**CHALLENGES**
A. In the quadratic polynomial solution, what value does the working give for β?
B. Reproduce the quadratic polynomial solution from "if alpha and" up to and including "and α - β = 1.".
C. Carry on the quadratic polynomial solution from the point where it stops.

**PAGE**
-.-.-
Question

if alpha and beta are the zeros of the quadratic polynomial X square + 5 x + b and alpha minus beta equals to 1 then the value of B is​

Answer 1

Solution :

$\bf{\red{\underline{\bf{Given\::}}}}$

If α and β are the zeroes of the quadratic polynomial x² + 5x + b and α - β = 1.

$\bf{\red{\underline{\bf{To\:find\::}}}}$

The value of b.

$\bf{\red{\underline{\bf{Explanation\::}}}}$

We compared given quadratic equation with ax² + bx + c = 0

• a = 1
• b = 5
• c = b

So;

$\blacksquare\bf{\large{\green{\underline{\underline{\tt{Sum\:of\:the\:zeroes\::}}}}}}$

$\mapsto\sf{\alpha +\beta =\dfrac{-b}{a} }\\\\\mapsto\sf{\alpha +\beta=\dfrac{-5}{1} }\\\\\mapsto\sf{\red{\alpha +\beta =-5}}$

$\blacksquare\bf{\large{\green{\underline{\underline{\tt{Product\:of\:the\:zeroes\::}}}}}}$

$\mapsto\sf{\alpha \times \beta =\dfrac{c}{a} }\\\\\mapsto\sf{\alpha \times \beta=\dfrac{b}{1} }\\\\\mapsto\sf{\red{\alpha \times \beta =b}}$

We have already given;

$\mapsto\sf{\alpha -\beta =1}\\\\\mapsto\bf{\alpha =1+\beta .....................(1)}$

Putting the value of α in sum of the zeroes,we get;

$\mapsto\sf{1+\beta +\beta =-5}\\\\\mapsto\sf{1+2\beta =-5}\\\\\mapsto\sf{2\beta =-5-1}\\\\\mapsto\sf{2\beta =-6}\\\\\mapsto\sf{\beta =\cancel{\dfrac{-6}{2} }}\\\\\mapsto\sf{\red{\beta =-3}}$

Putting the value of β in equation (1),we get;

$\mapsto\sf{\alpha =1+(-3)}\\\\\mapsto\sf{\alpha =1-3}\\\\\mapsto\sf{\red{\alpha =-2}}$

Putting the value of α & β in product of the zeroes,we get;

$\mapsto\sf{b=(-2)\times (-3)}\\\\\mapsto\sf{\red{b=6}}$

Thus;

The value of b is 6 .
-.-.-
**AVAILABLE DATA**
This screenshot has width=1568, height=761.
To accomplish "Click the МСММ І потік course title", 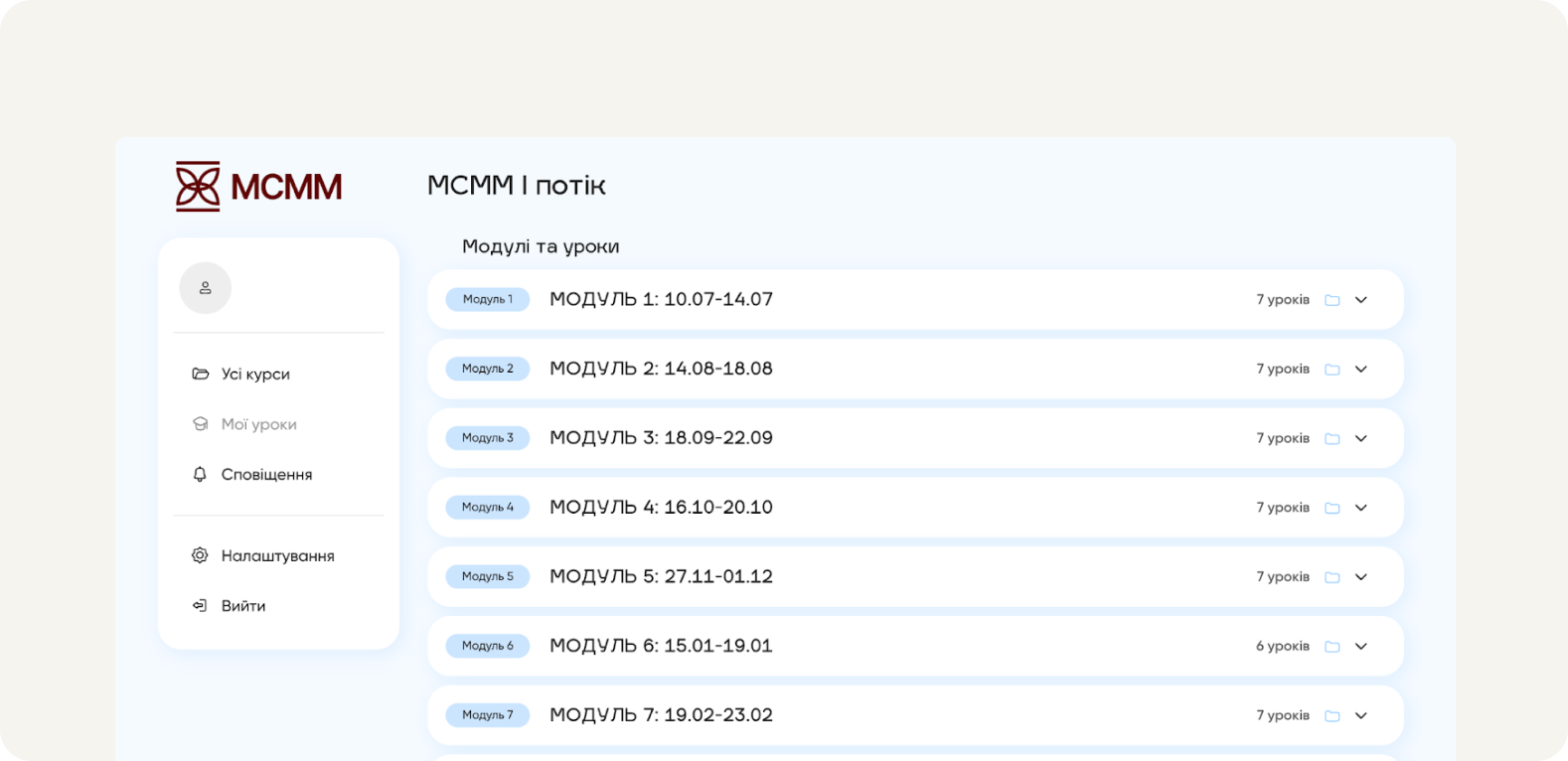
-.-.-
**PER-TASK ANSWERS**
A. β = -3

B.
if alpha and beta are the zeros of the quadratic polynomial X square + 5 x + b and alpha minus beta equals to 1 then the value of B is​

Answer 1

Solution :

$\bf{\red{\underline{\bf{Given\::}}}}$

If α and β are the zeroes of the quadratic polynomial x² + 5x + b and α - β = 1.

C.
Answer 2

$\tt{\huge{\orange {----------}}}M. V$

QUESTION :

if alpha and beta are the zeros of the quadratic polynomial X square + 5 x + b and alpha minus beta equals to 1 then the value of B is......

SOLUTION :

Given Polynomial :

X^2 + 5X + b

We know that sum of Zeroes is equal to { - b / a }

=> Alpha + Beta = - 5...... [ 1 ]

We know that the product of Zeroes is equal to { c / a }

=> Alpha × Beta = b....... [ 2 ]

Squareing,

( Alpha + Beta ) ^ 2 = 25

=> ( Alpha - Beta ) ^ 2 + 4 Alpha × Beta = 25

=> Substituting The required Values,

=> ( 1 ) ^ 2 + 4 b = 25

=> 4 b = 24

=> b = 4

Hence, the value of B is 4.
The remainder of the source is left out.